Words Splitting on the Page: I'm OK, I'm Pig! by Kim Hyesoon

  • onNovember 16, 2014
  • Vol.24 Summer 2014
  • bySasha Dugdale
I’m OK, I’m Pig!
Tr. Don Mee Choi

I first heard Kim Hyesoon at Poetry Parnassus, the global festival of poetry which took place in London’s Olympic year. Kim Hyesoon shared the stage with Seamus Heaney. It was the last time I heard Seamus Heaney read in public and the first time I heard Kim Hyesoon, and even at the time it felt momentous. Heaney read some of his best-known poems. graceful, lyrical, and contemplative. The birdlike Kim Hyesoon wove a pattern of poems, so strangely compelling and curious, and utterly unlike anything I had heard before.

In April 2014, Kim returned to the Southbank Centre to read from the poems published in I’m OK, I’m Pig! and Modern Poetry in Translation.

Kim Hyesoon has a following in London despite her rare appearances there, and the reading sold out very quickly. As editor of Modern Poetry in Translation I was particularly interested to notice that the crowd that gathered at the Poetry Library was not the usual poetry audience; they were younger, they knew Kim Hyesoon, and they wanted to hear her read.

Perhaps this cult status is due to the fact that Kim Hyesoon, in Don Mee Choi’s translation, really does bear little resemblance to anything else in contemporary world poetry. In one of a number of fascinating prose pieces accompanying the poetry selection, Choi describes Kim writing out of the blackened space of state censorship. There is a strong sense of a poetics bursting out of nothing, creating itself out of nightmares and grotesque horrors and coming from a dark place where all is forbidden, and therefore all is allowed.

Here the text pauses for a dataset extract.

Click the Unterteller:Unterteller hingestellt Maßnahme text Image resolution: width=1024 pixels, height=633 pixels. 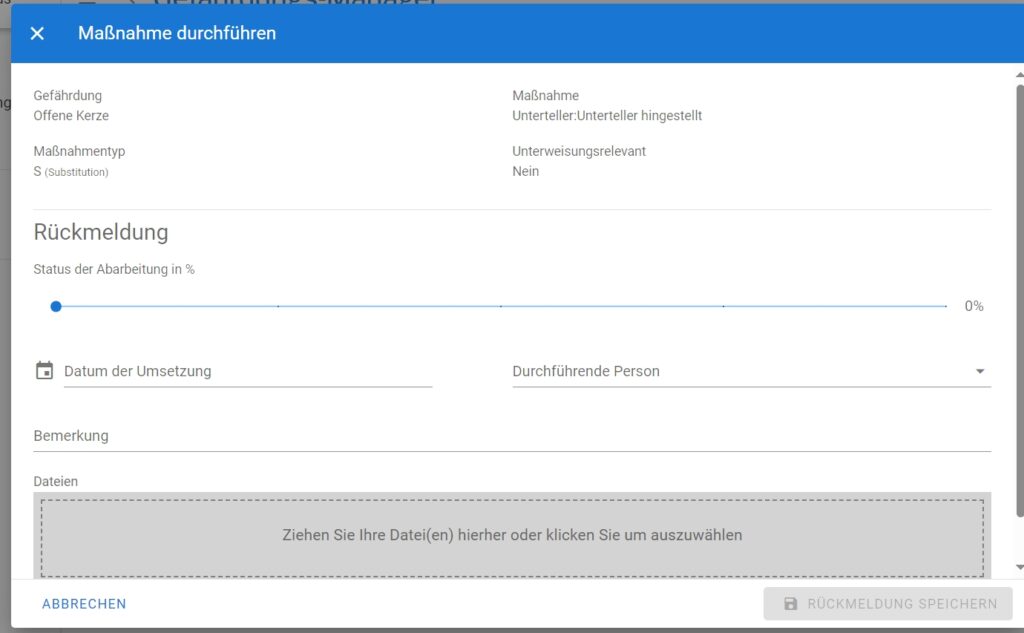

The poems grow from a single point, you might call it a wound, and they split and diverge and swell like organic matter, following first one image, then another, flowering and withering like bacteria spread under the microscope:

On a rainy night fishy-smelling pig ghosts flash flash
busted intestine tunnel their way up from the grave and soar above the mound
A resurrection! Intestine is alive! Like a snake!

(from “Bloom, Pig!”)

In her prose Kim Hyesoon describes this as “like the way a ghost speaks, the way a subject speaks after its ‘me’ is erased. Language is freed to follow its organic ‘dancing’ course when the ‘I’ of the poet is suppressed, even to death.”

The images combine the hideous and repellent with luminous beauty. Her poetry is teeming with rats, rotting and fetid things, mutations and mutilations. There is a sense in which this rottenness is simply the efflorescence of life—like a glass room with a bowl of fruit in the center, designed for the observation of the lifecycle of a fly. But in the long poem “I’m OK, I’m Pig!” which gives its name to the collection, the impulse is darker, more conscious: Kim explains that the poem’s genesis came from the burial alive of millions of pigs with foot-and-mouth disease, and her feeling that this was not much different from the barbaric torture of people in her country’s history which she had just read about. In this poem the spreading imagery is more like the nightmare that sticks to the dreamer in her waking hours that won’t be shaken off.

I had the privilege of reading aloud Choi’s translations at Kim’s reading, and I could feel just how good they were: adventurous, witty, but also lyrical and powerful. I can’t recommend this extraordinary collection enough. 


 by Sasha Dugdale
Editor, Modern Poetry in Translation

Author's Profile

Kim Hyesoon(b. 1955) is one of the most prominent and influential contemporary poets of South Korea. She was the first woman poet to receive the prestigious Kim Su-yong and Midang Awards, and her works have been translated into English, Chinese, French, German, Japanese, Spanish, and Swedish. Her translated English works include: When the Plug Gets Unplugged (Tinfish, 2005), Anxiety of Words (Zephyr, 2006), Mommy Must Be a Fountain of Feathers (Action Books, 2008), All the Garbage of the World, Unite! (Action Books, 2011), Princess Abandoned (Tinfish, 2012), Sorrowtoothpaste Mirrorcream (Action Books, 2014), I’m OK, I’m Pig! (Bloodaxe Books, 2014), Trilingual Rensi (Vagabond Press, 2015), Poor Love Machine (Action Books, 2016), Autobiography of Death (New Directions, 2018), and A Drink of Red Mirror (Action Books, 2019). Kim lives in Seoul and teaches creative writing at the Seoul Institute of the Arts. Kim, along with her long-time translator, Don Mee Choi, recently received the International Griffin Poetry Prize, Canada’s most prestigious poetry award, for Autobiography of Death (New Directions, 2019).